- [Task details]: The data below should be duplicated in full, unchanged.

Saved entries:
---
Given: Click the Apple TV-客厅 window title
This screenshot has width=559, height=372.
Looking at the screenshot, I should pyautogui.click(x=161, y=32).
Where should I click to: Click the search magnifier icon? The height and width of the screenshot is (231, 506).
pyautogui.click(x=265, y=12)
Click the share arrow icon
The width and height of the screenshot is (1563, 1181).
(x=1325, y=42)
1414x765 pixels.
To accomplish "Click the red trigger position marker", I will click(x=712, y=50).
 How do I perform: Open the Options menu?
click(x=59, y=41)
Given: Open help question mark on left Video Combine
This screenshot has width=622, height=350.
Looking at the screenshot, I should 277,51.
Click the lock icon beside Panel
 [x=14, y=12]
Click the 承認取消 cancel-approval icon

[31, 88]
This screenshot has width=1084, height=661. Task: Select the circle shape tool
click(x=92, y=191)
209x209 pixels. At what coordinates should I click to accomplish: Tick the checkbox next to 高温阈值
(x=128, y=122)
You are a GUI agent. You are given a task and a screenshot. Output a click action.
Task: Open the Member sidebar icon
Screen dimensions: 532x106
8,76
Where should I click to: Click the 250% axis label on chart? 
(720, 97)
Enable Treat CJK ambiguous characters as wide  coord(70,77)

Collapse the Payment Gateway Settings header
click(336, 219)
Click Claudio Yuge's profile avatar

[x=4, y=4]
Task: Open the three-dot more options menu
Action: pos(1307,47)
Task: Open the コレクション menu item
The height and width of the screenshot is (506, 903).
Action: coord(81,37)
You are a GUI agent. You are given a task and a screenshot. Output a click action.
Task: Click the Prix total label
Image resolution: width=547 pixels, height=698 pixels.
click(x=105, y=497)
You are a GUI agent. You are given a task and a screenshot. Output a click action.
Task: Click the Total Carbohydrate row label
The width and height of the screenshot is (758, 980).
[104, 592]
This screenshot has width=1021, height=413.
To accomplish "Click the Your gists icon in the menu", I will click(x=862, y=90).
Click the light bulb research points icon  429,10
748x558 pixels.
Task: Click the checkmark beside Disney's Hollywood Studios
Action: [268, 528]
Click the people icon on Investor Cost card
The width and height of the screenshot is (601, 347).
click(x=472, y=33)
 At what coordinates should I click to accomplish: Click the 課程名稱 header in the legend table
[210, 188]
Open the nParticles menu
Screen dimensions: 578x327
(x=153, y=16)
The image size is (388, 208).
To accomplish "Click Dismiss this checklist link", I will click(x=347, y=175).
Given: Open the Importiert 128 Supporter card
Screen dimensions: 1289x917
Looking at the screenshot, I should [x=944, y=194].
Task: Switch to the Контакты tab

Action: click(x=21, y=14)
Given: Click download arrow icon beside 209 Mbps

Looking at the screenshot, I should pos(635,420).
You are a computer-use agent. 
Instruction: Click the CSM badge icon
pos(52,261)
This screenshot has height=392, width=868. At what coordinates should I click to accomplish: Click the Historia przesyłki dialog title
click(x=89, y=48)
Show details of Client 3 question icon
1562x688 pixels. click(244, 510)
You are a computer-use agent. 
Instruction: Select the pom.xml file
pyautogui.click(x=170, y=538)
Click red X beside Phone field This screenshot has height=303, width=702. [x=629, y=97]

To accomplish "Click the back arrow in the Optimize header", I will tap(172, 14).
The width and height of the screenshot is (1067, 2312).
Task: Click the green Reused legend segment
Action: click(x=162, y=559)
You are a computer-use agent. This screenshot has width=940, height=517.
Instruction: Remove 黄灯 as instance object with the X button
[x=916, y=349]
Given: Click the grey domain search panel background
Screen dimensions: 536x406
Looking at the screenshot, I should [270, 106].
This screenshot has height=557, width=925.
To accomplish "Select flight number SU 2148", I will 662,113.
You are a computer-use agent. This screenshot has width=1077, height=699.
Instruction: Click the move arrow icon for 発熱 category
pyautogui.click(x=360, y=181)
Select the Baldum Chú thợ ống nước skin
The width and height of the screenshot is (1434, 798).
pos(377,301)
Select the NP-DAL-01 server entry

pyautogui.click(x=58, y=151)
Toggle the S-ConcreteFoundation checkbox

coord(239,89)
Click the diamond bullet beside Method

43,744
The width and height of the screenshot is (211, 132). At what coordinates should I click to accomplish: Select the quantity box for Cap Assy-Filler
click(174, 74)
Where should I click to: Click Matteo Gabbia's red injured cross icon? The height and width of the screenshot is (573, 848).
---
- [Output below]:
Given: Click the Apple TV-客厅 window title
This screenshot has width=559, height=372.
Looking at the screenshot, I should pyautogui.click(x=161, y=32).
Where should I click to: Click the search magnifier icon? The height and width of the screenshot is (231, 506).
pyautogui.click(x=265, y=12)
Click the share arrow icon
The width and height of the screenshot is (1563, 1181).
(x=1325, y=42)
1414x765 pixels.
To accomplish "Click the red trigger position marker", I will click(x=712, y=50).
 How do I perform: Open the Options menu?
click(x=59, y=41)
Given: Open help question mark on left Video Combine
This screenshot has width=622, height=350.
Looking at the screenshot, I should 277,51.
Click the lock icon beside Panel
 [x=14, y=12]
Click the 承認取消 cancel-approval icon

[31, 88]
This screenshot has width=1084, height=661. Task: Select the circle shape tool
click(x=92, y=191)
209x209 pixels. At what coordinates should I click to accomplish: Tick the checkbox next to 高温阈值
(x=128, y=122)
You are a GUI agent. You are given a task and a screenshot. Output a click action.
Task: Open the Member sidebar icon
Screen dimensions: 532x106
8,76
Where should I click to: Click the 250% axis label on chart? 
(720, 97)
Enable Treat CJK ambiguous characters as wide  coord(70,77)

Collapse the Payment Gateway Settings header
click(336, 219)
Click Claudio Yuge's profile avatar

[x=4, y=4]
Task: Open the three-dot more options menu
Action: pos(1307,47)
Task: Open the コレクション menu item
The height and width of the screenshot is (506, 903).
Action: coord(81,37)
You are a GUI agent. You are given a task and a screenshot. Output a click action.
Task: Click the Prix total label
Image resolution: width=547 pixels, height=698 pixels.
click(x=105, y=497)
You are a GUI agent. You are given a task and a screenshot. Output a click action.
Task: Click the Total Carbohydrate row label
The width and height of the screenshot is (758, 980).
[104, 592]
This screenshot has width=1021, height=413.
To accomplish "Click the Your gists icon in the menu", I will click(x=862, y=90).
Click the light bulb research points icon  429,10
748x558 pixels.
Task: Click the checkmark beside Disney's Hollywood Studios
Action: [268, 528]
Click the people icon on Investor Cost card
The width and height of the screenshot is (601, 347).
click(x=472, y=33)
 At what coordinates should I click to accomplish: Click the 課程名稱 header in the legend table
[210, 188]
Open the nParticles menu
Screen dimensions: 578x327
(x=153, y=16)
The image size is (388, 208).
To accomplish "Click Dismiss this checklist link", I will click(x=347, y=175).
Given: Open the Importiert 128 Supporter card
Screen dimensions: 1289x917
Looking at the screenshot, I should [x=944, y=194].
Task: Switch to the Контакты tab

Action: click(x=21, y=14)
Given: Click download arrow icon beside 209 Mbps

Looking at the screenshot, I should pos(635,420).
You are a computer-use agent. 
Instruction: Click the CSM badge icon
pos(52,261)
This screenshot has height=392, width=868. At what coordinates should I click to accomplish: Click the Historia przesyłki dialog title
click(x=89, y=48)
Show details of Client 3 question icon
1562x688 pixels. click(244, 510)
You are a computer-use agent. 
Instruction: Select the pom.xml file
pyautogui.click(x=170, y=538)
Click red X beside Phone field This screenshot has height=303, width=702. [x=629, y=97]

To accomplish "Click the back arrow in the Optimize header", I will tap(172, 14).
The width and height of the screenshot is (1067, 2312).
Task: Click the green Reused legend segment
Action: click(x=162, y=559)
You are a computer-use agent. This screenshot has width=940, height=517.
Instruction: Remove 黄灯 as instance object with the X button
[x=916, y=349]
Given: Click the grey domain search panel background
Screen dimensions: 536x406
Looking at the screenshot, I should [270, 106].
This screenshot has height=557, width=925.
To accomplish "Select flight number SU 2148", I will 662,113.
You are a computer-use agent. This screenshot has width=1077, height=699.
Instruction: Click the move arrow icon for 発熱 category
pyautogui.click(x=360, y=181)
Select the Baldum Chú thợ ống nước skin
The width and height of the screenshot is (1434, 798).
pos(377,301)
Select the NP-DAL-01 server entry

pyautogui.click(x=58, y=151)
Toggle the S-ConcreteFoundation checkbox

coord(239,89)
Click the diamond bullet beside Method

43,744
The width and height of the screenshot is (211, 132). At what coordinates should I click to accomplish: Select the quantity box for Cap Assy-Filler
click(174, 74)
Where should I click to: Click Matteo Gabbia's red injured cross icon? The height and width of the screenshot is (573, 848).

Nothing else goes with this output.